La réforme des retraites, généralement qualifiée de limitée, comporte trois points essentiels: une condition supplémentaire pour la pension minimum, une revalorisation du travail à temps partiel et un nouveau bonus pension.

À l’issue d’interminables négociations, la montagne a accouché d’une souris aux dires de nombreux commentateurs. La réforme des pensions sur laquelle s’est accordé le gouvernement se limite à trois points.
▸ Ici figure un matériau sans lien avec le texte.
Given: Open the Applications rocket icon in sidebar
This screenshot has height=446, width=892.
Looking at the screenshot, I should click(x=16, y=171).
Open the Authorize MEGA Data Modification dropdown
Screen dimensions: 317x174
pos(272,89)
L’accord ne souffle pas mot sur les pensions à temps partiel ou les métiers pénibles. Rien n’est prévu non plus (jusqu’à présent) en ce qui concerne les différences entre les systèmes de pension des salariés, des indépendants et des fonctionnaires. Idem pour la retraite anticipée à 60 ans pour ceux qui ont travaillé pendant 42 ans.

Nous allons donc nous concentrer sur les trois points essentiels de cette réforme. Ce qui suit est basé sur l’accord de la coalition. Il ne s’agit pas encore d’un texte législatif définitif. Par conséquent, certains éléments pourraient encore évoluer. Mais dès qu’un texte définitif paraîtra au Moniteur, la nouvelle réglementation sera directement appliquée par le Service fédéral des Pensions à votre future pension.

1. La pension minimum

Le montant de votre pension dépend de la durée de votre carrière, de vos rémunérations et de votre situation familiale. Si la formule arithmétique donne un résultat inférieur à la pension minimale, votre pension sera portée à ce minimum. Aujourd’hui, le droit à la pension minimum ne concerne que les retraités ayant une carrière d’au moins 30 ans en tant que salarié ou indépendant. Les fonctionnaires bénéficient encore d’un régime de pension minimale distinct, s’ils ont travaillé comme fonctionnaire statutaire pendant au moins 20 ans. L’accord de coalition du gouvernement ne précise pas clairement si ce système sera revu. Donc, nous n’aborderons pas la pension minimum des fonctionnaires.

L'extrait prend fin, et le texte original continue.